For example if you read a file containing an :code:`@online` entry as bibtex,
bibpy would raise an error since this entry type only exists in biblatex.
Therefore, the relaxed format is typically recommended when parsing third party
bib files.

Writing bib entries is straight-forward and you do not have to supply a
reference format as the entries are simply written with the data they contain.

.. code:: bash

    # Assume we still have the entries from the previous example loaded here
    >>> bibpy.write_string(result1)
    >>> bibpy.write_file('new-references.bib', result2.entries)

You can pass both the :py:func:`bibpy.entries.Entries` object or a list of
entries to the write functions. Both functions take a lot of formatting options
for e.g. alignment of the equal signs of fields in entries, sorting fields
alphabetically or using a user-defined, partial order. Try running the
`formatting example
<https://github.com/MisanthropicBit/bibpy/blob/master/examples/formatting.py>`_
to see the effects of all the options.

Manipulating reference data
---------------------------

bibpy has been designed so manipulating reference data is easy. For this
section, we assume that we have loaded the following data into the variable
:code:`entries`:

.. code:: bibtex

    @article{key1,
        author      = {James Conway and Archer Sterling},
        title       = {1337 Hacker},
        year        = {2010},
        month       = {4},
        institution = {Office of Information Management {and} Communications},
        message     = {Hello!},
        date        = {2001-07-19/}
    }

    @online{key2,
        author = {Hugh Morrison}
    }

We can iterate the fields and values of the first entry.
+-------+
Tasks to perform -
**1)** In the bibpy passage, which format is recommended for parsing third-party bib files?
**2)** Resume the bibpy passage after its final sentence.
The material is separate from the bibpy passage.

Given data -
+-------+
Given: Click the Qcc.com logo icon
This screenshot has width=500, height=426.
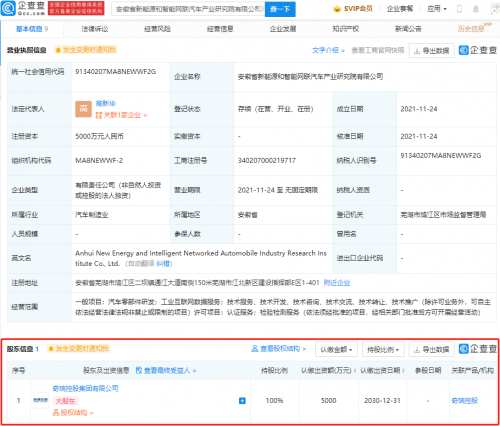Looking at the screenshot, I should [x=8, y=8].
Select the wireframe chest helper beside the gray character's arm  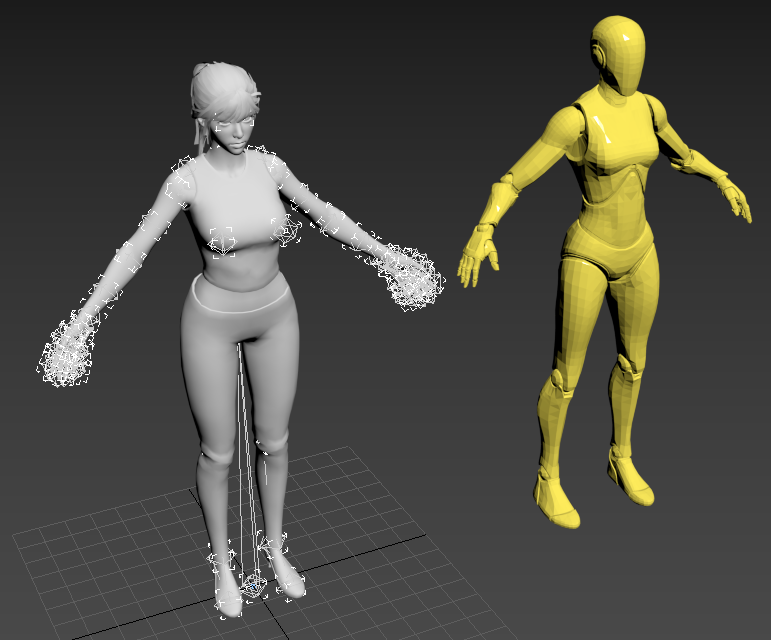click(x=286, y=230)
+-------+
Task-by-task answers -
**1)** The relaxed format.

**2)**
.. code:: python

    for field, value in entries[0]:
        print('{0} = {1}'.format(field, value))

All bibtex/biblatex fields are already accessible as properties of the entry
objects and the entries themselves support a range of sensible dict-like
operations. Entry fields that are not present in an entry return :code:`None`.

.. code:: python

    >>> entry = entries[0]
    >>> entry.author
    'James Conway and Archer Sterling'
    >>> entry.year
    '2010'
    >>> entry.bibtype
    'article'
    >>> entries[1].bibkey
    'key2'
    >>> entry['month']
    '4'
    >>> entry['invalid']
    None
    >>> entry.message
    Hello!
    >>> entry.date
    2001-07-19/
    >>> entry.invalid
    None
    >>> entry.institution
    'Office of Information Management {and} Communications'
    >>> 'institution' in entry
    True
    >>> 'volume' in entry
    False
    >>> entry == entries[1]
    False
    >>> entry == entry
    True
    >>> entry != entries[1]
    True
    >>> entry.aliases('biblatex')  # List of biblatex aliases for 'article'
    []
    >>> entries[1].aliases('biblatex')
    ['electronic', 'www']
    >>> entry.valid('biblatex')  # Does the entry contain all required fields according to biblatex?
    True
    >>> entry.fields  # Get a list of the active (non-None) fields of the entry
    ['author', 'title', 'year', 'month', 'institution', 'message']
    >>> entry.extra_fields  # Get a list of any additional non-bibtex/biblatex fields
    ['message']
    >>> len(entry)  # Number of active fields in the entry
    6
    >>> entry.keys()  # Same as fields property (see below)
    ['author', 'title', 'year', 'month', 'institution', 'message']
    >>> entry.values()
    ['James Conway and Archer Sterling', '1337 Hacker', '2010', '4', 'Office of Information Management {and} Communications']
    >>> del entry['institution']
    >>> entry.fields
    ['author', 'title', 'year', 'month', 'message']
    >>> entry.clear()  # Clear all fields (set to None)

Requirements Checking
---------------------

Both bibtex and biblatex have requirements per entry that are usually not
enforced but are needed for proper formatting and bibpy can also check this for
you. Consider the entries below.

.. code:: bibtex

    Only optional date missing
    @article{key1,
        author       = {a},
        title        = {b},
        journaltitle = {c},
        year         = {d}
    }
    
    Missing author field
    @article{key4,
        title        = {b},
        journaltitle = {c},
        year         = {d}
    }

Is this valid biblatex?

.. code:: python

    >>> from bibpy.requirements import check
    >>> entries = ...  # Load entries
    >>> check(entries[0], 'biblatex')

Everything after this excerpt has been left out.